> Consigne 1:
Répondez aux questions suivantes à partir de l'extrait sur Peer Gynt.
(a) À quel peintre Ibsen est-il marié dans cette mise en scène ?
(b) Sur quoi Peer est-il assis dans la scène jugée manquée ou trop appuyée ?
(c) À quelles dates la pièce se joue-t-elle à Saint-Brieuc ?
> Consigne 2: Dressez la liste de toutes les villes de la tournée de Peer Gynt mentionnées dans l'extrait.

> Extrait:
========================================================================
Comme la composition plastique a une allure folle et que tous les acteurs sont dans une dynamique charnelle souvent acrobatique, Ibsen est marié à Breughel, et c’est saisissant. Radouan Leflahi est un Peer Gynt plus grave que celui de la tradition, moins joueur, brisé et fort à la fois, étonnant, exceptionnel. Autour de lui, on se métamorphose ou on s’implique en détaillant les états d’âme tout en se livrant à des pulsions d’athlètes : Jérôme Bidaux, Lou Valentini, Thierry Mettetal, Amira Chebli, Catherine Dewitt, Pierre Cartonnet, Marius Moguiba…

Une scène nous paraît manquée ou trop appuyée, lorsque Peer, sur un fauteuil roulant, est soigné comme un dément. Il y a dans le jeu de tous quelque chose de mécanique, comme si l’inspiration se reposait. Mais, presque à tout instant, l’orage est dans le circuit sanguin des comédiens et sur la scène. C’est un Peer Gynt de haut vol.

Peer Gynt en tournée : Martigues, 8 et 9 février ; Colombes, 16 février ; Flers, 21 et 22 février ; Saint-Médard-en-Jalles, 8 et 9 mars ; Saint-Brieuc, 20 et 21 mars ; Vannes, 19 avril.
========================================================================
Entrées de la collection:
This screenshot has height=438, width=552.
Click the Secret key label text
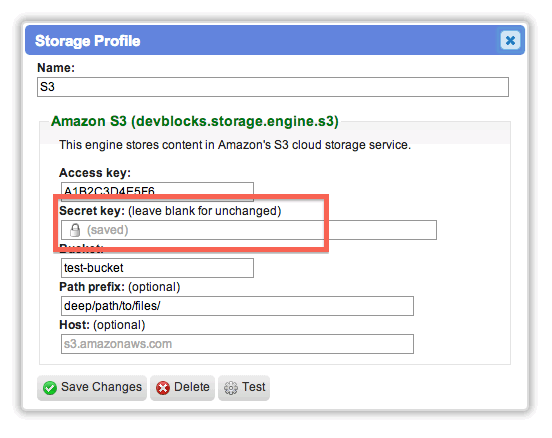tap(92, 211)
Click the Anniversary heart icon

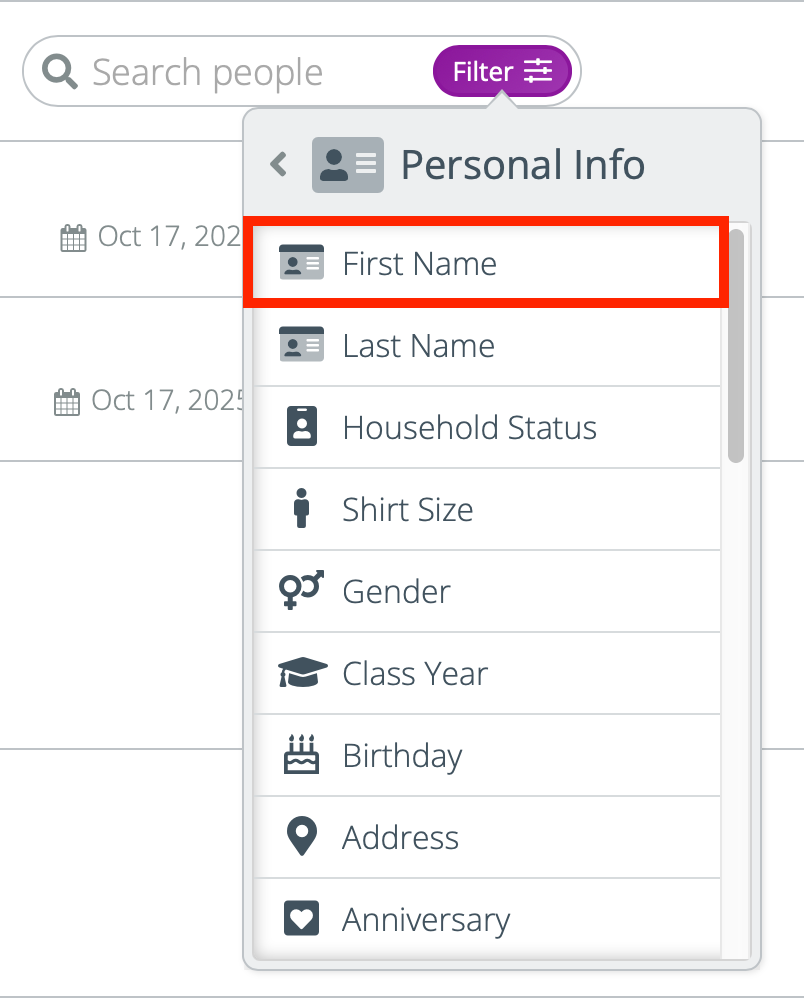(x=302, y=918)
========================================================================
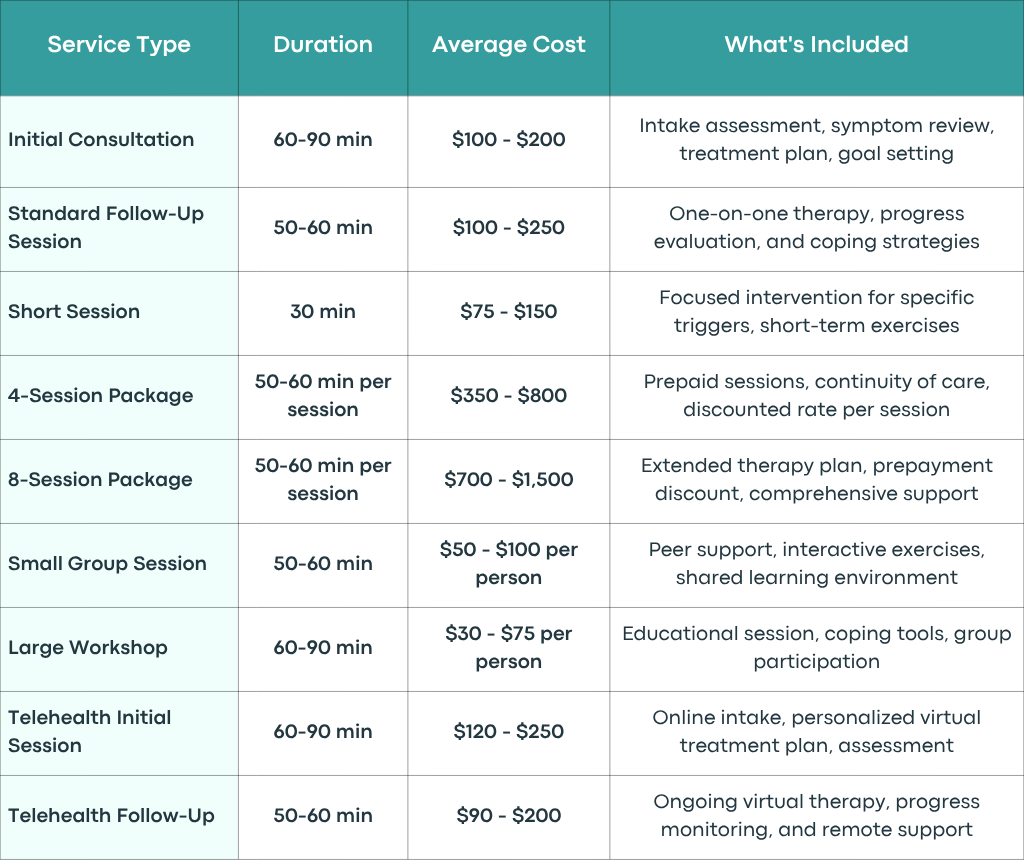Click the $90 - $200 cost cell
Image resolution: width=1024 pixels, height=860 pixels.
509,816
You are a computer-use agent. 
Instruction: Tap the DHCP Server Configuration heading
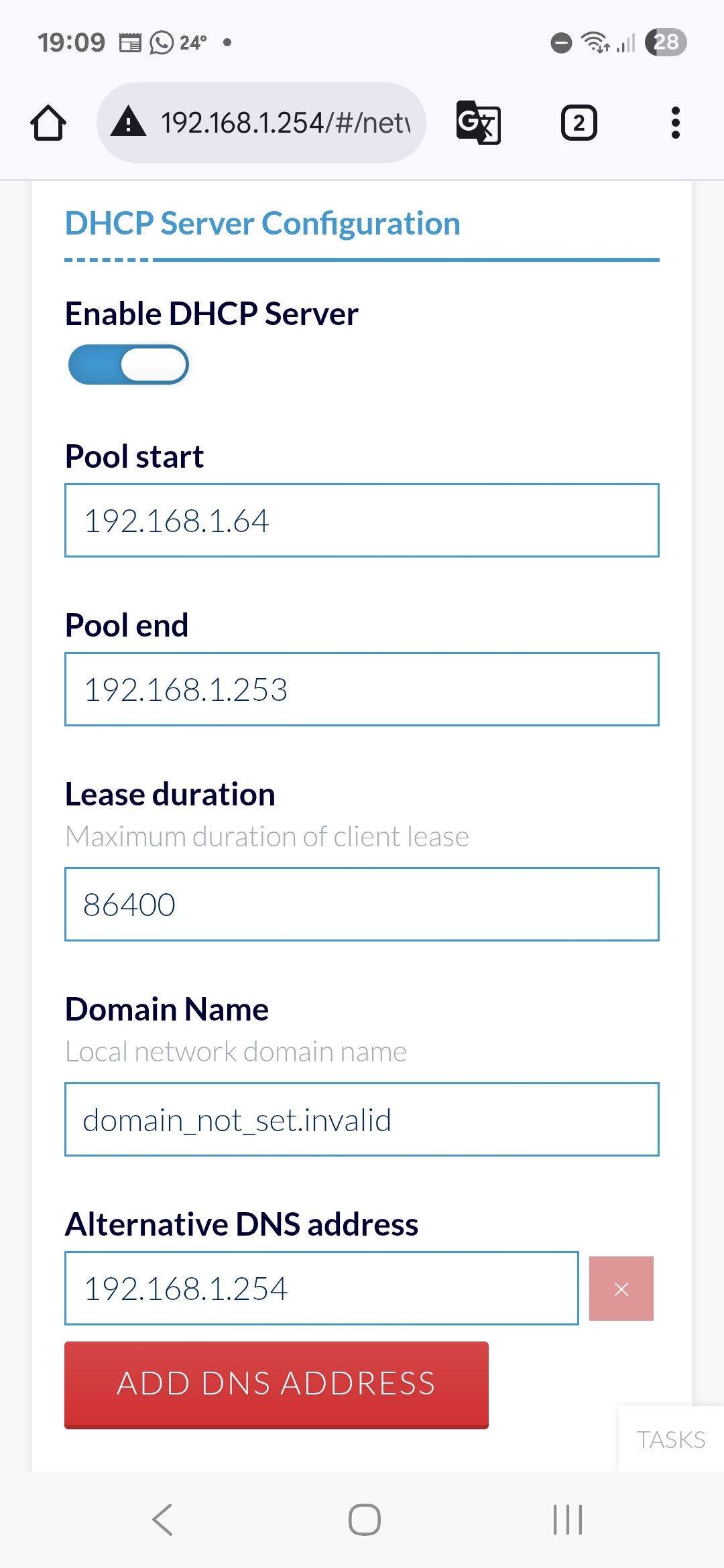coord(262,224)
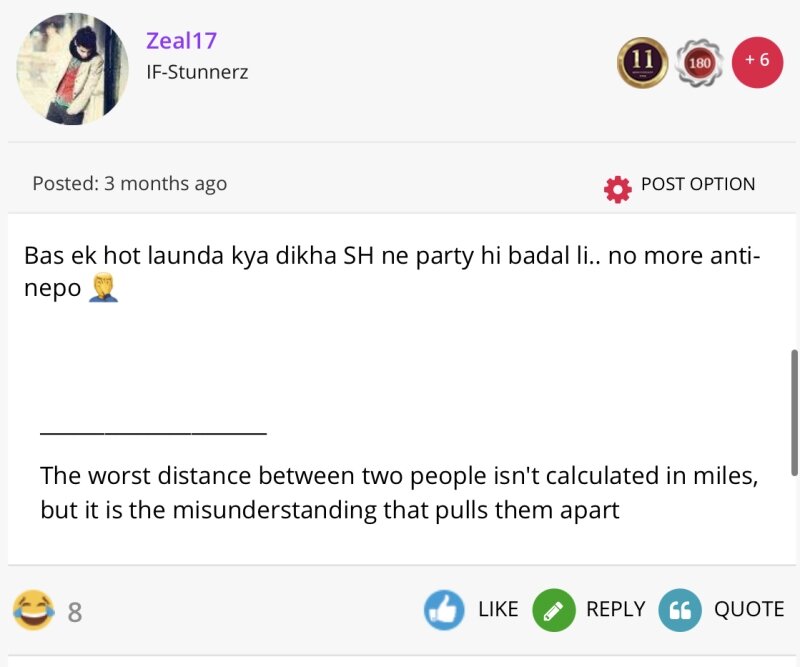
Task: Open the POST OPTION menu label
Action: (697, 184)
========================================================================
> Réponse attendue 1:
(a) Breughel.
(b) Un fauteuil roulant.
(c) Les 20 et 21 mars.

> Réponse attendue 2: Martigues, Colombes, Flers, Saint-Médard-en-Jalles, Saint-Brieuc, Vannes.